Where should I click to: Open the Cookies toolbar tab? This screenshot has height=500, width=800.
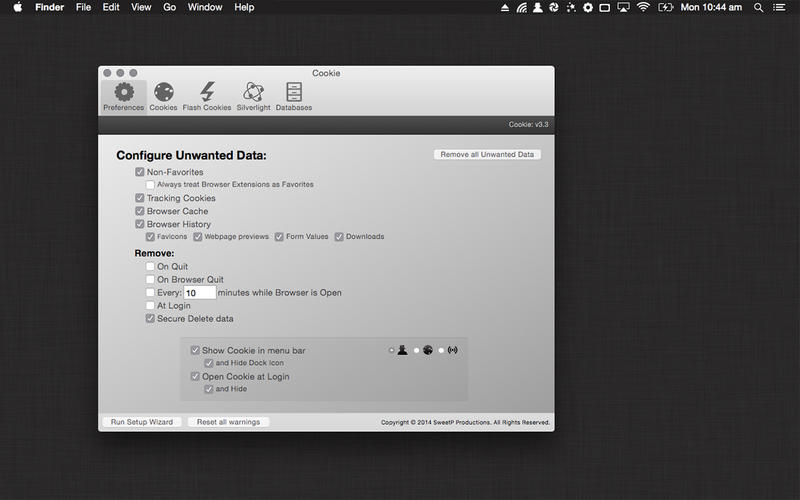tap(163, 96)
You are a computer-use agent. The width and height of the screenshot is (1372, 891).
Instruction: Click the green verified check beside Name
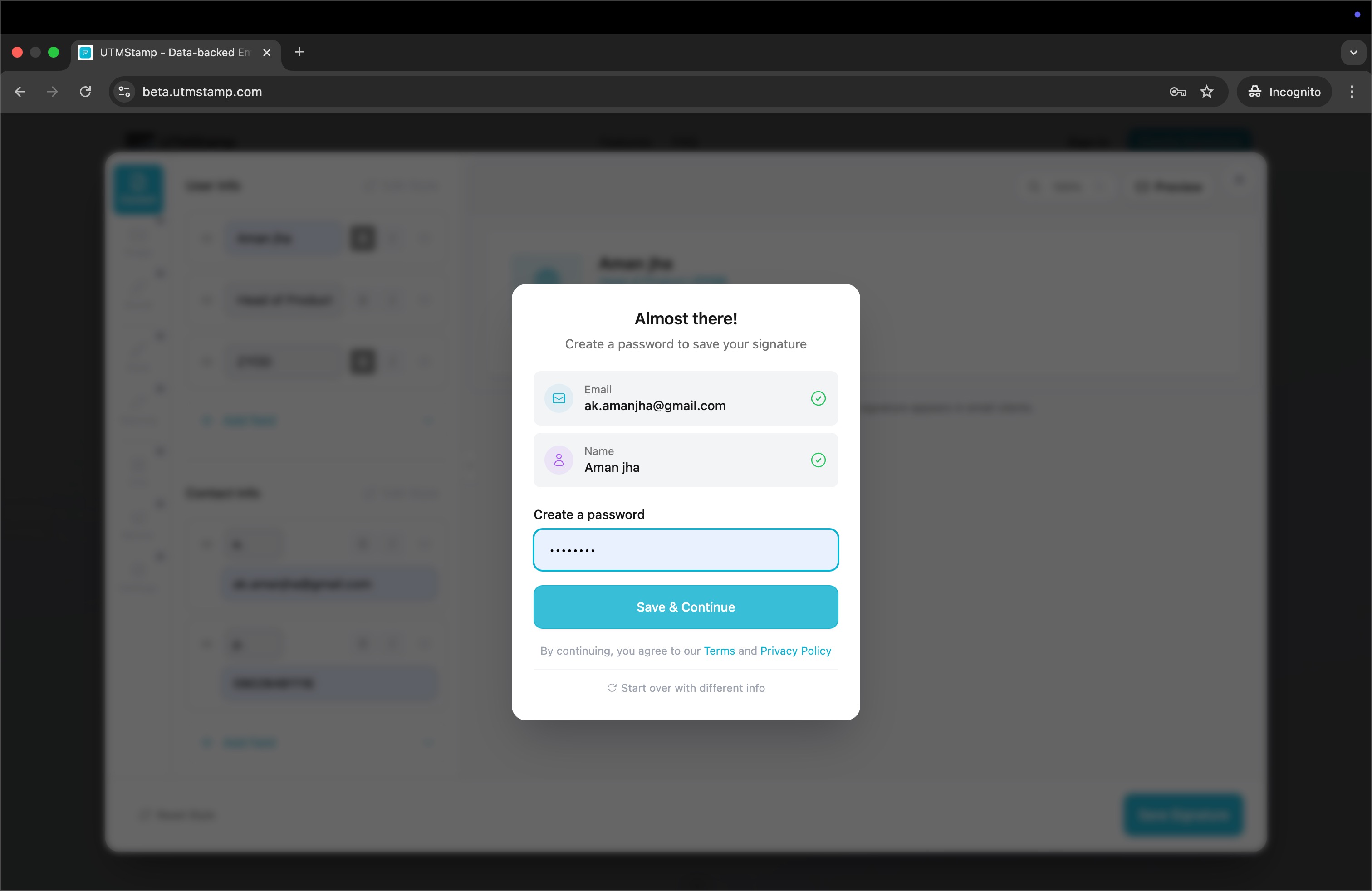tap(818, 460)
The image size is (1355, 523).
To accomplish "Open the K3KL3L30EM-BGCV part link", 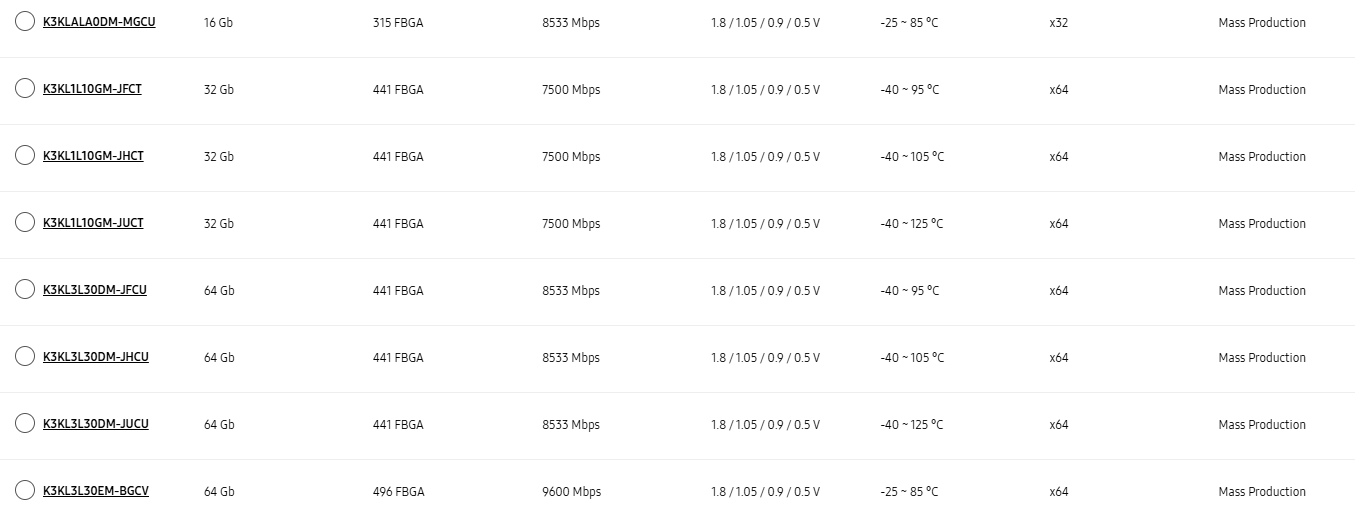I will [96, 491].
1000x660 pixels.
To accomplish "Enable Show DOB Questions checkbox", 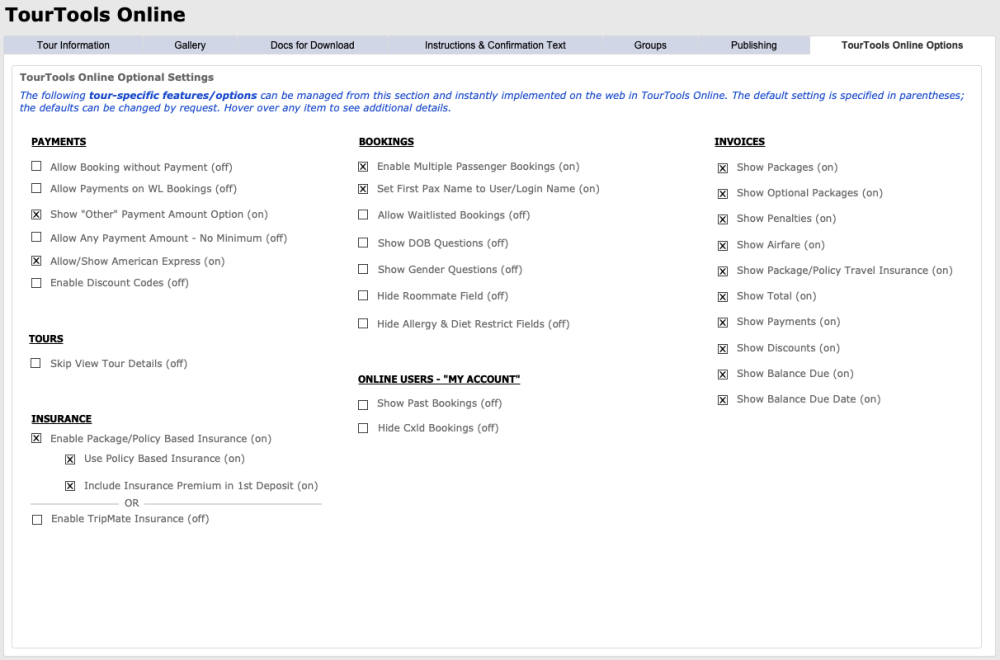I will pyautogui.click(x=363, y=243).
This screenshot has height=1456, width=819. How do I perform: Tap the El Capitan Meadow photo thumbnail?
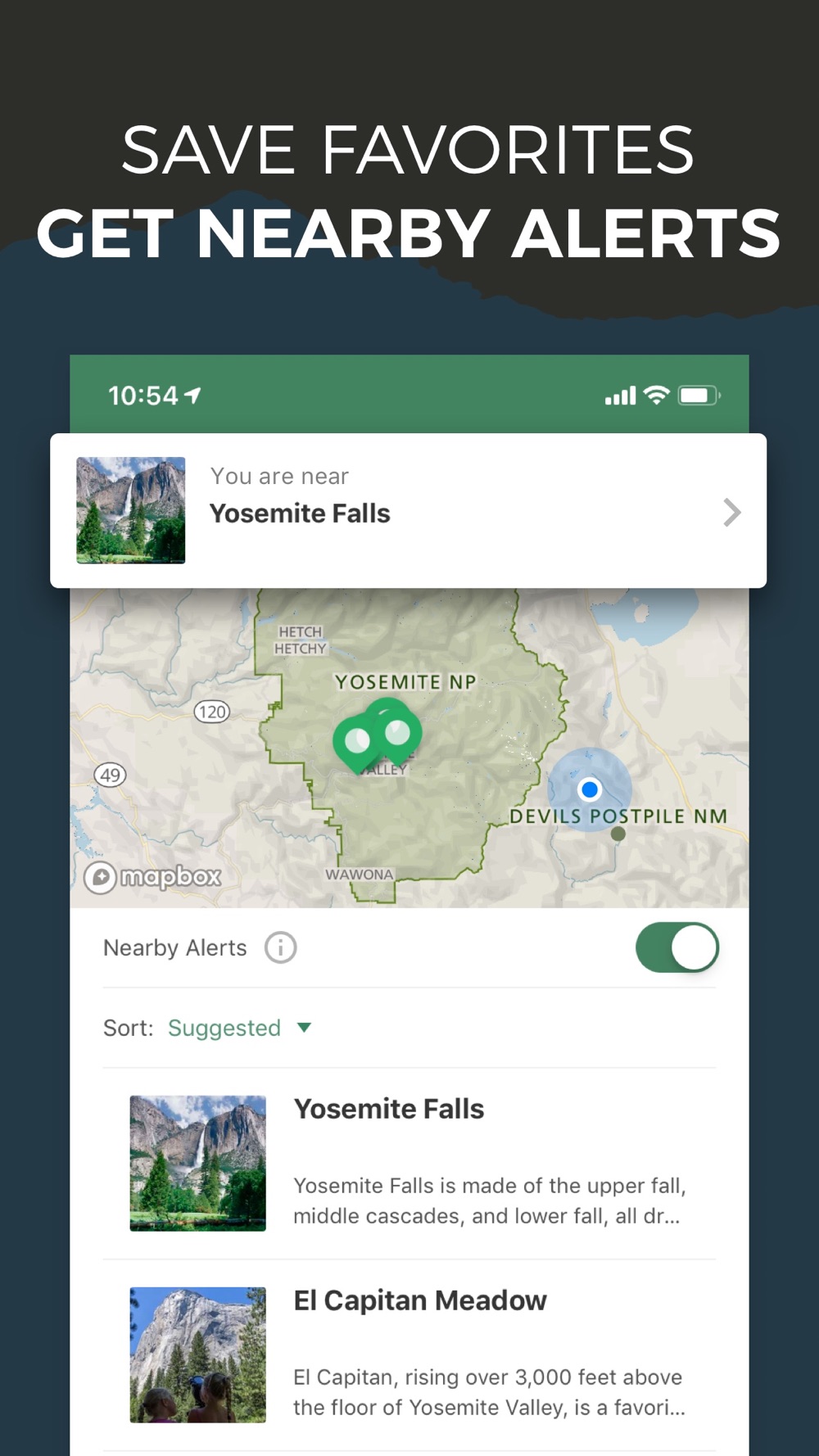coord(198,1354)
+ + + + +
* [REQUIREMENT] Copy the material word for word from the line containing "This screenshot has height=1456, width=819." through the end of the material, leaving out the pictures.

* [THE ANSWER]
This screenshot has height=1456, width=819. How do I perform: Tap the El Capitan Meadow photo thumbnail?
coord(198,1354)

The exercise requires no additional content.